Kemunculan Jacksen pertama kali di Petrokimia Putra Gresik. Ajang yang dijejakinya, musim perdana Divisi Utama Liga Indonesia 1994, gabungan dua kompetisi Galatama dan Perserikatan. Di final Senayan, Jacksen sempat mencetak gol tapi dianulir wasit, timnya kalah dari Persib Bandung 0-1.
Sejak di Petrokimia, Jacksen erat berdampingan dengan gelandang Carlos De Mello, juga asal Brasil. Ia dibekali naluri predator ulung penyelesai peluang di depan gawang. Dari banyak umpan De Mello, Jacksen menjelma monster sangat ditakuti, striker ganas yang menghantui lawan.

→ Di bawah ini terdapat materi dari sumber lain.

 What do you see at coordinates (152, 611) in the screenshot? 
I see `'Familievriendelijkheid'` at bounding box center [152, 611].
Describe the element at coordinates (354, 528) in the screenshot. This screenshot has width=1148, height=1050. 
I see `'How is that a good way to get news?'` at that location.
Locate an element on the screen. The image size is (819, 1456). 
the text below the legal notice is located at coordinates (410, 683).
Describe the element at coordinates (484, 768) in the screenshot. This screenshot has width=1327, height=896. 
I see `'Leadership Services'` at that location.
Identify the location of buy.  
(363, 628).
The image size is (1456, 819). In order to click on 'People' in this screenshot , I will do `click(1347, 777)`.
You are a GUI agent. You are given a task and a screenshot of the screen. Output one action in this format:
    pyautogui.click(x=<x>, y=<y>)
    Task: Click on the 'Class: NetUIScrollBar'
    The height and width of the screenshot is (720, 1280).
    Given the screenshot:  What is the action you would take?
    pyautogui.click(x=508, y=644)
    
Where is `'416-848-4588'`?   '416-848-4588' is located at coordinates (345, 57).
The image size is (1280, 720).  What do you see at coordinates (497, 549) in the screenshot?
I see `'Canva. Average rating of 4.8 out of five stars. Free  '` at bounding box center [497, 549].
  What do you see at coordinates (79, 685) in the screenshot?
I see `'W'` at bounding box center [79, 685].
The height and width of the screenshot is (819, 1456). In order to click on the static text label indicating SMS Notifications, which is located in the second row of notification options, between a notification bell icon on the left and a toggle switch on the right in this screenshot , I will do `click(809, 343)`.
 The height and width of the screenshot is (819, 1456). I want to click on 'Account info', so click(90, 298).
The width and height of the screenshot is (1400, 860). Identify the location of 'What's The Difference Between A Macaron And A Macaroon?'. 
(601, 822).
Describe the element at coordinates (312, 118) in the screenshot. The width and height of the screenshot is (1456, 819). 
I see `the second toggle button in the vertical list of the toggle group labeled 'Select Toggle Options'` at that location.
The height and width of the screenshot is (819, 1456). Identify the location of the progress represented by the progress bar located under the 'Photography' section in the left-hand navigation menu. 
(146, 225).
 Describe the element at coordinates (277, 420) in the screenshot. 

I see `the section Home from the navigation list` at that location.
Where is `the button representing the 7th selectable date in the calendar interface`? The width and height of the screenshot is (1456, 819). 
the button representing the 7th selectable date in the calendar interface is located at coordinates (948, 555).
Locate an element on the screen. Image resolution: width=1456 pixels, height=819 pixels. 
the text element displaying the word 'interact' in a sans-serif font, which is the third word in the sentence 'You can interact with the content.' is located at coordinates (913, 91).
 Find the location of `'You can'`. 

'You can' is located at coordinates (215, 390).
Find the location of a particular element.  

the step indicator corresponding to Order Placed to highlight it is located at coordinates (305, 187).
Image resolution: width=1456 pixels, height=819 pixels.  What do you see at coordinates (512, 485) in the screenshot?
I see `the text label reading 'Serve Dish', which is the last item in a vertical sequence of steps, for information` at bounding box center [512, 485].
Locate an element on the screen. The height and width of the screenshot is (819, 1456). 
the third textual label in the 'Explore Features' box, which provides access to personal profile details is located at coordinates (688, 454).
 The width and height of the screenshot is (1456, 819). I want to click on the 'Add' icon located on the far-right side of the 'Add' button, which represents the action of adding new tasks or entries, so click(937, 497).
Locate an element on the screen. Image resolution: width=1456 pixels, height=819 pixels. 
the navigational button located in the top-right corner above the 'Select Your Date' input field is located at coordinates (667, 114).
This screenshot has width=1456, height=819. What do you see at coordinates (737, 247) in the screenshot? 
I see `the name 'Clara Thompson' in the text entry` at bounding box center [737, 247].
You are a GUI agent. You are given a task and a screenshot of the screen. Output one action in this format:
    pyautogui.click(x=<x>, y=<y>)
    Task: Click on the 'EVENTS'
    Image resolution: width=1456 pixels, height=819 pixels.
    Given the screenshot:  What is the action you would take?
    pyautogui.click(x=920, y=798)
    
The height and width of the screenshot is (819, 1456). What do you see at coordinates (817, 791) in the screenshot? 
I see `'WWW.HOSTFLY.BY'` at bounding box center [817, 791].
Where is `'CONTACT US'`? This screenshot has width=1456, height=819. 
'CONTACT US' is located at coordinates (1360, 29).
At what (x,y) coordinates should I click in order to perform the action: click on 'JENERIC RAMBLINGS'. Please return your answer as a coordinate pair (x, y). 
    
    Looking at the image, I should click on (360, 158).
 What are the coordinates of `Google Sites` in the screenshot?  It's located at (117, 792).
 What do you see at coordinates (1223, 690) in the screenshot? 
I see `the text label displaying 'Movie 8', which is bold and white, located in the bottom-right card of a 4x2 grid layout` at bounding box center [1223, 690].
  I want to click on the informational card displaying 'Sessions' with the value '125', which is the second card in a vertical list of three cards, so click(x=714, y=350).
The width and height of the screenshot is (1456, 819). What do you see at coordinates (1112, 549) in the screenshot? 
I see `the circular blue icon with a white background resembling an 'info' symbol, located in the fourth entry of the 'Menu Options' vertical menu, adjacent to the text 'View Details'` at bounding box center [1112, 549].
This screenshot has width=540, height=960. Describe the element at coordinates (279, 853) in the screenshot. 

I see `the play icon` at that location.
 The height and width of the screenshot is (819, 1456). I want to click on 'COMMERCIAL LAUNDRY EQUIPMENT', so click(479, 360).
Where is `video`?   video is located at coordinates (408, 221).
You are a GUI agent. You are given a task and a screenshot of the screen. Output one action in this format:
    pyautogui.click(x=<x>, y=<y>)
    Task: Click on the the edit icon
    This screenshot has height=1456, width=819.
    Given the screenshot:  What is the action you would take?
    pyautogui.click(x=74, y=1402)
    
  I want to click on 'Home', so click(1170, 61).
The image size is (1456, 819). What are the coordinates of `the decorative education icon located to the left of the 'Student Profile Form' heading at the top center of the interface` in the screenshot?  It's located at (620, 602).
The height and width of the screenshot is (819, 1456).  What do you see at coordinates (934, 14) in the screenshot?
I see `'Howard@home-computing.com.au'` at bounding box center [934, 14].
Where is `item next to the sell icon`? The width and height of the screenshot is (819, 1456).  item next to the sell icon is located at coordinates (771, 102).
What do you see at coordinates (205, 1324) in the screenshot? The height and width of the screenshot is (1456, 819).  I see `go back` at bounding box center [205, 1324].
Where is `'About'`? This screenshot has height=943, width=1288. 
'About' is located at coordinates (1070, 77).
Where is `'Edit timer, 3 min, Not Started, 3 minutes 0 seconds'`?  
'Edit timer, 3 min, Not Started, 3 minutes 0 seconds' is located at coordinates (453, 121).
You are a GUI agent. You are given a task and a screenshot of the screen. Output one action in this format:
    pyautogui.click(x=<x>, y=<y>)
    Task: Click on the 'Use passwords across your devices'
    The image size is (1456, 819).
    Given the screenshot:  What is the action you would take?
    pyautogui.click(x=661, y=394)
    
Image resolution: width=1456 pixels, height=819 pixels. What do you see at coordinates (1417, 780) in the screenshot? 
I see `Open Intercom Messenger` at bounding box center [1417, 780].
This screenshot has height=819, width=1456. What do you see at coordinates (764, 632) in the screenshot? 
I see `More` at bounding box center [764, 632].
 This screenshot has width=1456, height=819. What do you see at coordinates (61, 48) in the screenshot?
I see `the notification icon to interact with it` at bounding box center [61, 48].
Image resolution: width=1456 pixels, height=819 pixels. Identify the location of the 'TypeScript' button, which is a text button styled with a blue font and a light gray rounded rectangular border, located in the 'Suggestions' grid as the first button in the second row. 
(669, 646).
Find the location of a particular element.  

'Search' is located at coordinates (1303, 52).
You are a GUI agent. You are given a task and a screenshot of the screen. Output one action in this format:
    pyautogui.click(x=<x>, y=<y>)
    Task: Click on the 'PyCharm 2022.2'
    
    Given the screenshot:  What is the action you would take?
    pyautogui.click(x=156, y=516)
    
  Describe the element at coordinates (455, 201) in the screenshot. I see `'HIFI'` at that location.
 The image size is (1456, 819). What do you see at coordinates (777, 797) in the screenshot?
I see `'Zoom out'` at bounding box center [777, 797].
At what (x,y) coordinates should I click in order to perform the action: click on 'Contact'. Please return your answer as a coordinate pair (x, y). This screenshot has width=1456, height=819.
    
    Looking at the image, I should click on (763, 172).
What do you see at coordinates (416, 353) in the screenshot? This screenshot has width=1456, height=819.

Jacksen kemudian gantung sepatu dan beralih profesi menjadi pelatih. Karirnya tetap apik, sampai pernah menangani tim nasional Indonesia.
Tahun ini, Hugo dipanggil pelatih Shin Tae-yong ke tim nasional PSSI U-20. Ia bukan pemain naturalisasi, melainkan asimilisasi atau blasteran. Asalnya karena Jacksen menikahi perempuan Indonesia setelah menceraikan istri pertamanya, Fatima.
Hugo Samir otomatis menjadi warga negara Indonesia dari prinsip ius soli (hak kewarganegaraan yang ditentukan berdasarkan tempat kelahirannya). Ia lahir di Surabaya, tahun 2005.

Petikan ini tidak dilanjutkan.